* Consigne:
Indiquez, d'après l'extrait fourni ci-dessous, le montant des dommages et intérêts que chaque fondateur a perçu pour son préjudice moral.

* Extrait fourni:
Force de dissuasion et demi-réparation
Dans leur article, les fondateurs observent notamment que : “En France, la justice privilégie une logique réparatrice. Dans notre cas, la justice a annulé les décisions frauduleuses et nous avons perçu chacun 50.000 euros de dommages et intérêts pour notre préjudice moral. Mais si l’on compare le coût des dommages et intérêts pour les fraudeurs (100.000 euros en cumulé) au gain potentiel de leur fraude (avec le rachat forcé de nos actions, valorisées à 2,7M euros en cumulé), on constate qu’il y avait littéralement beaucoup plus à gagner qu’à perdre. La sanction réparatrice n’est par essence pas dissuasive, et elle l’est encore moins quand on la rapporte aux moyens des personnes concernées dans cette affaire.”
En réalité, si la logique réparatrice avait été parfaitement respectée, les fondateurs auraient dû être indemnisés de leur perte de chance de jouir d’une meilleure valorisation de leur start-up (du fait des années de développement perdues jusqu’à la décision de justice, et des exactions commises sur la trésorerie de Solendro).
Les instances judiciaires ne permettent pas moins à ces comportements de prospérer lorsqu’elles se montent trop conservatrices dans l’octroi des réparations.
Au cas particulier, la difficulté réside dans l’exercice de valorisation d’une start-up, porteur d’une incertitude intrinsèque que l’instance judiciaire peut facilement interpréter comme l’impossibilité pure et simple de quantifier le dommage.
Les limites des méthodes de valorisation classique
Classiquement, une entreprise est valorisée selon une approche multicritère comprenant (i) l’analyse des flux financiers futurs qu’elle est capable de générer à l’aune de ses résultats historiques (dite méthode DCF), (ii) l’analyse de valorisations de sociétés comparables et (iii) l’analyse du patrimoine de la société.
Or, dans le cas d’une start-up, (i) l’historique peut-être est non représentatif ou insuffisant pour projeter des flux financiers futurs, (ii) la très forte incertitude sur l’évolution de la société limite fortement le recours à des comparables, et (iii) la société n’a, par définition, pas ou peu de patrimoine.

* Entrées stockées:
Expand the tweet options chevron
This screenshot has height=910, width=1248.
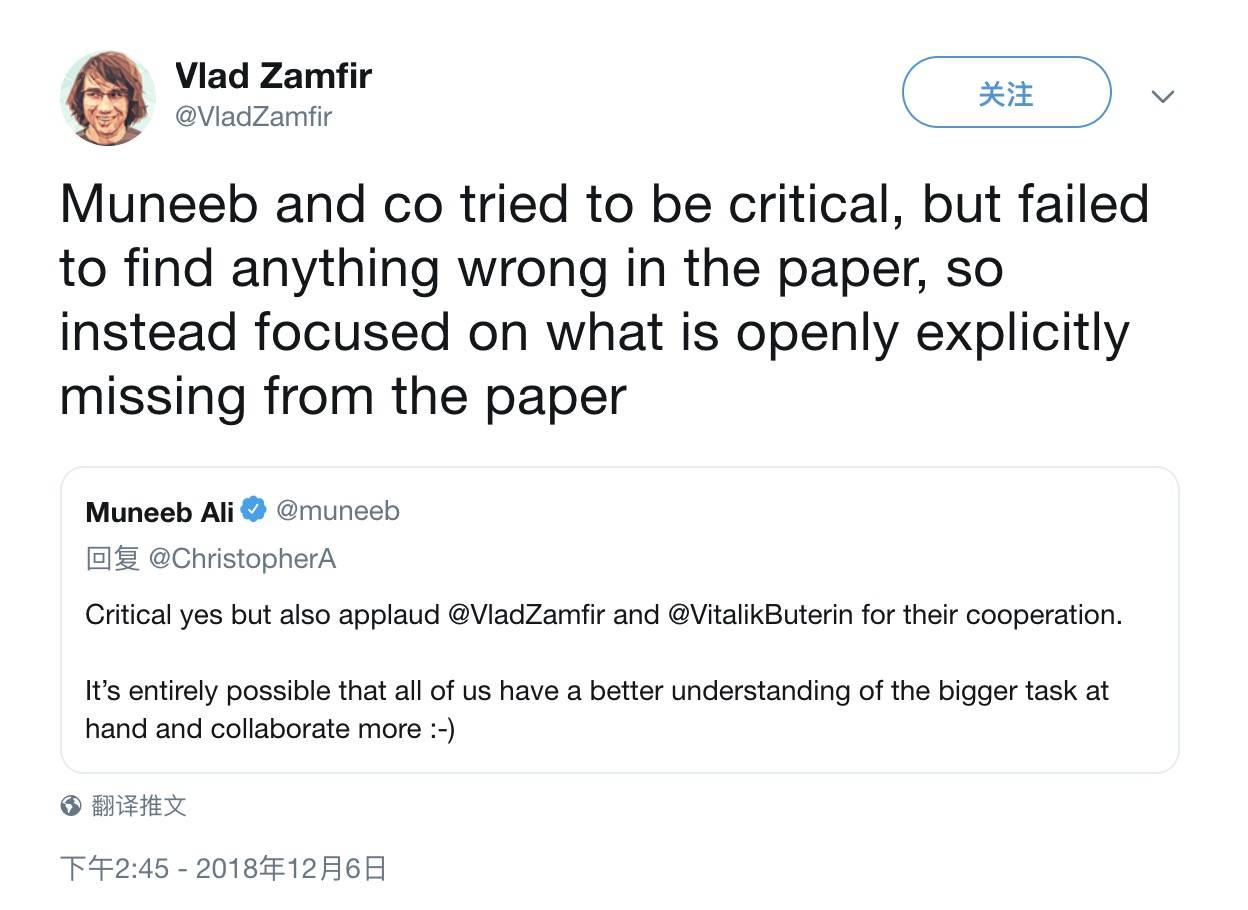coord(1162,96)
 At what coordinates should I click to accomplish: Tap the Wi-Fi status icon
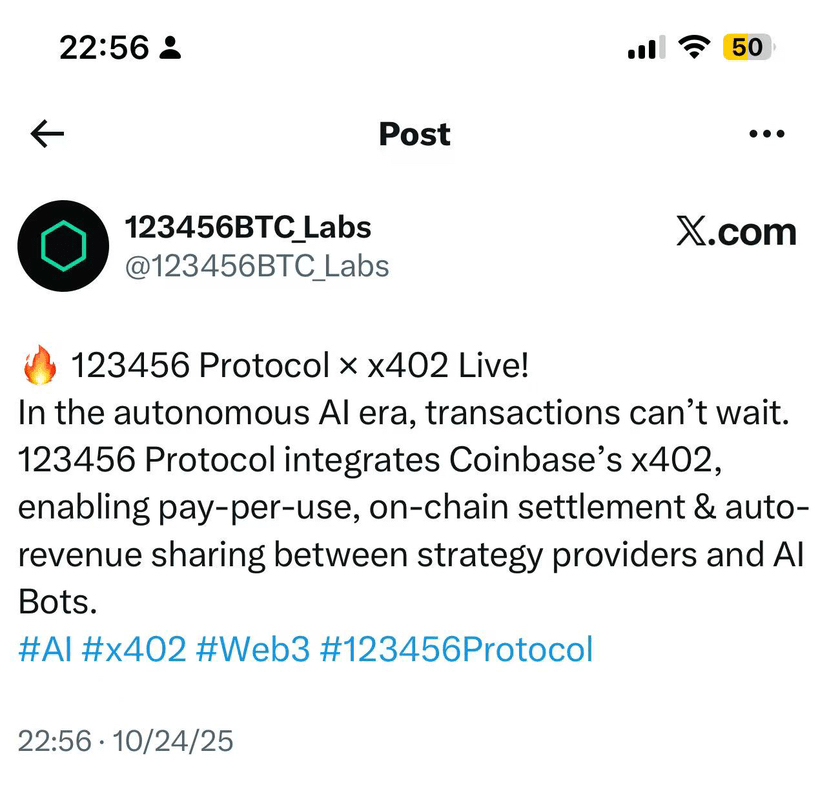(x=692, y=47)
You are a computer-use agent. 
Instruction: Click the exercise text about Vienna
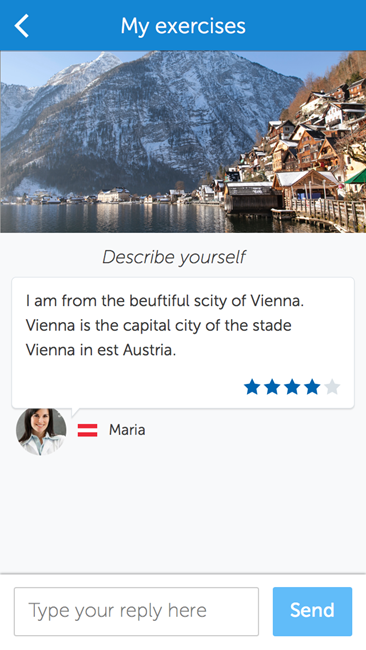pyautogui.click(x=165, y=325)
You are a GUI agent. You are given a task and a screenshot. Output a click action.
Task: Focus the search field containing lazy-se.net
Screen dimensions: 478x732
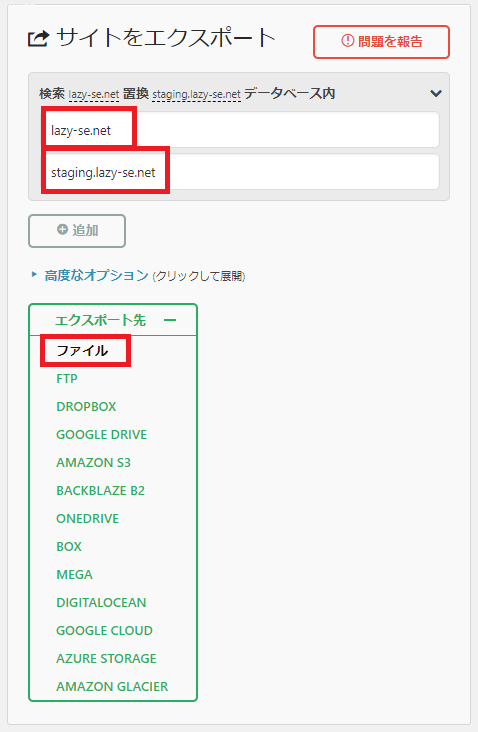240,130
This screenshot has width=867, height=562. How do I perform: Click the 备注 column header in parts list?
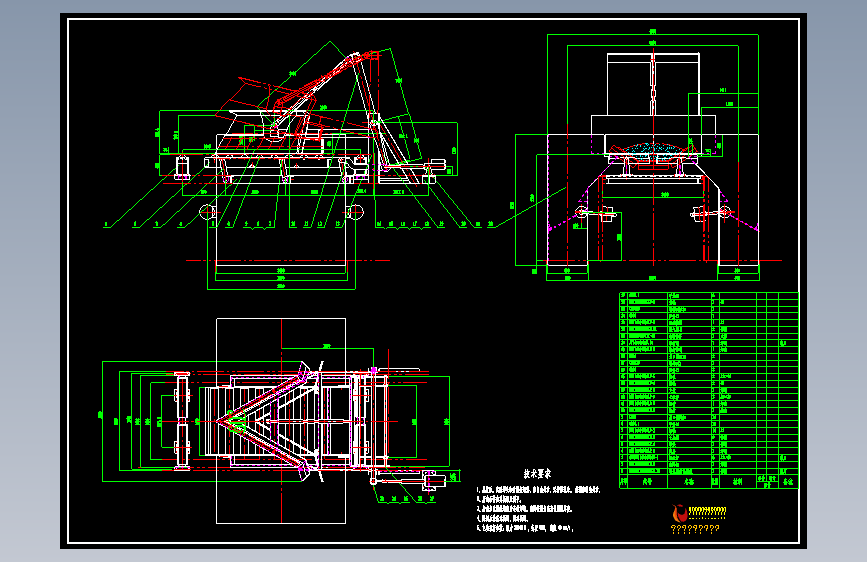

* Corrigé:
Chaque fondateur a perçu 50.000 euros.